A multiscale model of heavy metal biosorption in porous media by one-dimensional biofilms

A homogeneous soil-based field-scale model was constructed to study the biosorption of heavy metals, incorporating the impact of biofilms and their interactions with heavy metals at the pore scale. The model assumes a laminar flow through a porous medium in an advection-dominated regime. A volume averaging method was applied to build a macroscale model by upscaling the biofilm growth process from the pore scale. The biofilm model consists of two mono-species biofilms that grow separately within the soil pores, participate in biosorption processes with toxic heavy metals, and undergo growth due to dissolved substrate consumption and suspended bacteria attachment. A Monod-like kinetic rate coupled with intraparticle diffusion was employed to model the heavy metal concentration within the biofilm. This kinetic model, based on the Langmuir isotherm, was extended to include the adsorption rate change over time, considering the saturation mechanisms.
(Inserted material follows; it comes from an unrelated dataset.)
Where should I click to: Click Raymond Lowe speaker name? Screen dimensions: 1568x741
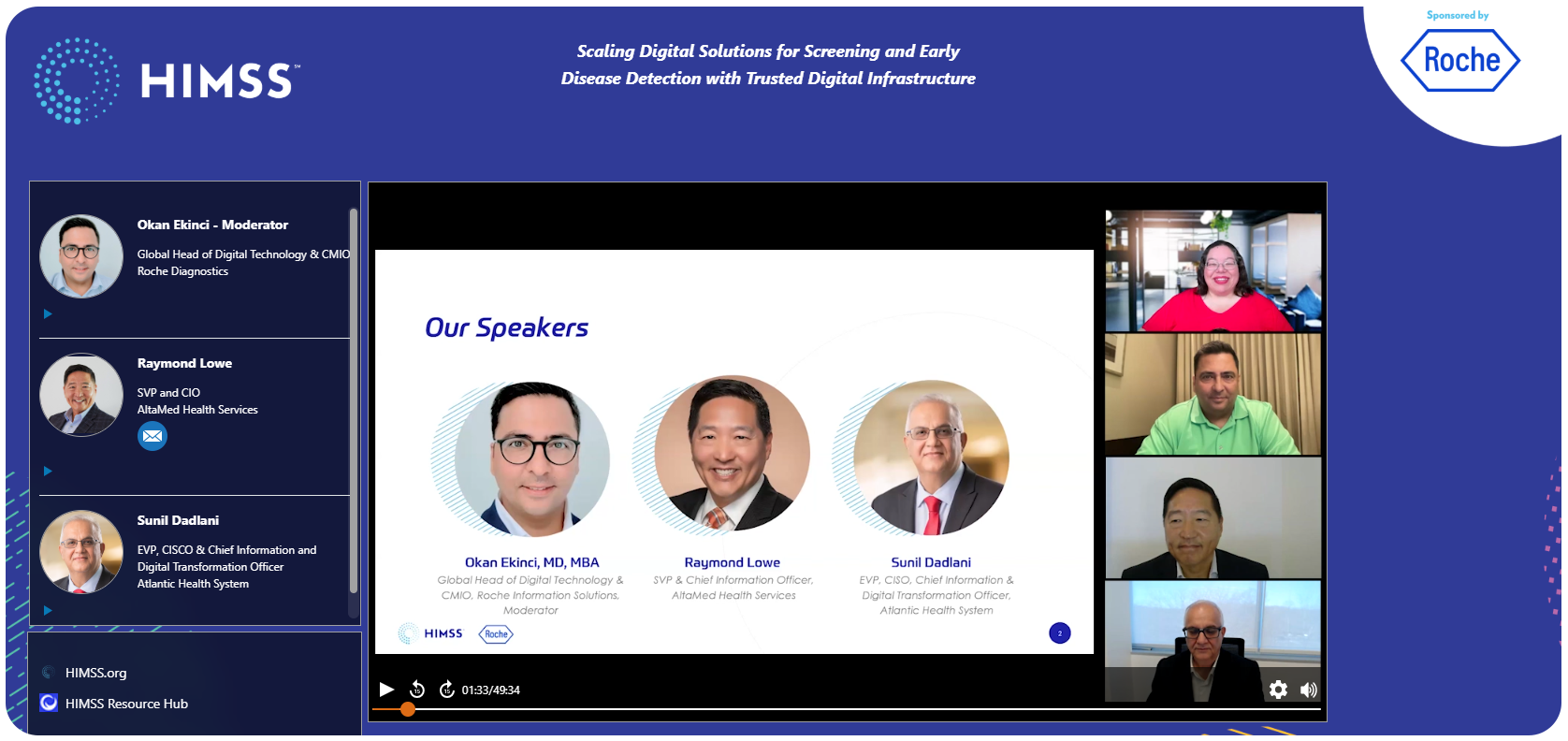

The upscaling process results in a stiff system of hyperbolic equations, which are solved numerically using an in-house code implemented on the MATLAB platform, utilizing a second-order accurate central scheme (UCS2). Various scenarios were simulated by varying the adsorption affinity constant, metal inhibition of the biofilm, metal inflow concentration, planktonic cell inflow concentration, and flow velocity. Simulations have demonstrated that biofilms can prevent toxic metals from reaching groundwater through biosorption. Increased biofilm biomass, and thus, better biosorption effectiveness, was observed with higher maximum sorption capacity, inhibition coefficients, and planktonic cell inflow concentrations. Conversely, biosorption effectiveness decreases with increasing adsorption affinity coefficients, metal inflow concentrations, and flow rates.